5. Animal Digest is defined by AAFCO as: “A material which results from chemical and/or enzymatic hydrolysis of clean and undecomposed animal tissue. The animal tissues used shall be exclusive of hair, horns, teeth, hooves and feathers, except in such trace amounts as might occur unavoidably in good factory practice and shall be suitable for animal feed. If it bears a name descriptive of its kind or flavor(s), it must correspond thereto.” There is also no regulation on the quality of animal, so that animal could very easily be dead, diseased, disabled, or dying euthanized shelter animals or roadkill. Dogs usually like the taste of Animal Digest, usually making the dog prefer that dog food over dog food without this ingredient.
6. Iams, Eukanuba, Science Diet, Nutro/NutroMax and grocery store brands all use these ingredients. There are much better foods out there, for cheaper!
7. Meat meals, such as chicken meal, is good! Meal is considered a dehydrated meat, meaning there is no water weight included in that meat.

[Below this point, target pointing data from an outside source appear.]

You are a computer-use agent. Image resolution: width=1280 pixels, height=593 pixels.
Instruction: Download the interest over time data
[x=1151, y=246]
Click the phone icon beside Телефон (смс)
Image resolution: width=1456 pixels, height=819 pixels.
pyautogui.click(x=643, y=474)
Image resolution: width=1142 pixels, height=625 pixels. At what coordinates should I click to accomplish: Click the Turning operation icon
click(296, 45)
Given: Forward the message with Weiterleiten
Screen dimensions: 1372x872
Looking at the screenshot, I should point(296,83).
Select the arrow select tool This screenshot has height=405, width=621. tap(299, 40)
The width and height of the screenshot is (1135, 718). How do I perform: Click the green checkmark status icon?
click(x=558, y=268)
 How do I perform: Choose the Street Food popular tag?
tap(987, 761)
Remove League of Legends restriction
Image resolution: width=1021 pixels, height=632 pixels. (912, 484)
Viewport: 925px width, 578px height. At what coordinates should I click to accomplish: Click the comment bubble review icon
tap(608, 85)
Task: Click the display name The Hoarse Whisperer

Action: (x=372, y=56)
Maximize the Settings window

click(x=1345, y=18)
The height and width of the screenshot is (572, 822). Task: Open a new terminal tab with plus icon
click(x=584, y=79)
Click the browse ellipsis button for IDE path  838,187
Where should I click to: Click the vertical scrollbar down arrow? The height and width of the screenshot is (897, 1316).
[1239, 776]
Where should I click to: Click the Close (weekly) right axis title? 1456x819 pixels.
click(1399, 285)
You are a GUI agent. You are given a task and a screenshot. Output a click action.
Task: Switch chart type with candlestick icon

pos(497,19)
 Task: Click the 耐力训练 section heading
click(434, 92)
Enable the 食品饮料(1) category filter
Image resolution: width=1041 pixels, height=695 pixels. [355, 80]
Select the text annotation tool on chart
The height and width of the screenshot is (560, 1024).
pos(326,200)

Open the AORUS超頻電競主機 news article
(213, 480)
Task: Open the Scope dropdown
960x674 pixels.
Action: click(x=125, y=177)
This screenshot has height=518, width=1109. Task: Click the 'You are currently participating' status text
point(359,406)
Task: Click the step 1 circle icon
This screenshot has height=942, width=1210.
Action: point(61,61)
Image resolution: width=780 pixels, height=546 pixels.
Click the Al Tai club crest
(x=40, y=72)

8. The main ingredients in the food are all ingredients leading up to (and including) the source of fat.
9. Your first few in ingredients should be a meal or meat, a grain like oatmeal or barley, vegetables, vitamins like riboflavin or vitamin b-12, then a fat.
10. If the name of the food includes the phrase (with “ingredient”), the named ingredient must not be less than 3% of the total weight. This includes Glucosamine and Chrondroiton.
11. If the name of the food includes “flavor” or “with flavor”, there is no specific percentage required, as long as that ingredient is somewhat dectectable. You’ll see this most commonly in canned dog food.
12. Sweeteners (like cane molasses, corn syrup, sugar, fructose, glucose, etc) shouldn’t be in any dog food. They are generally only added to poor quality foods to make them more attractive, since otherwise dogs would simply refuse to eat them. Many dogs get addicted to sweeteners, which can cause or aggravate health problems, including ear infections and diabetes. This addiction frequently poses a problem when owners are trying to convince their pets to eat a better quality food that does not contain any sweeteners, so frustrated owners continue feeding unhealthy brands. Sadly, Beneful, Alpo, and Purina products have sugar in their dog foods.
13. Dogs need a certain amount of fats and oils in their diet, mostly for skin and coat health, but also for proper brain development and other critical processes in the body - and in this regard some are more valuable than others. As food ingredients they should be specifically named and of high nutritional value. Beef tallow and lard make foods highly attractive to dogs and are not harmful, but they are high in saturated fat and low in valuable fatty acids.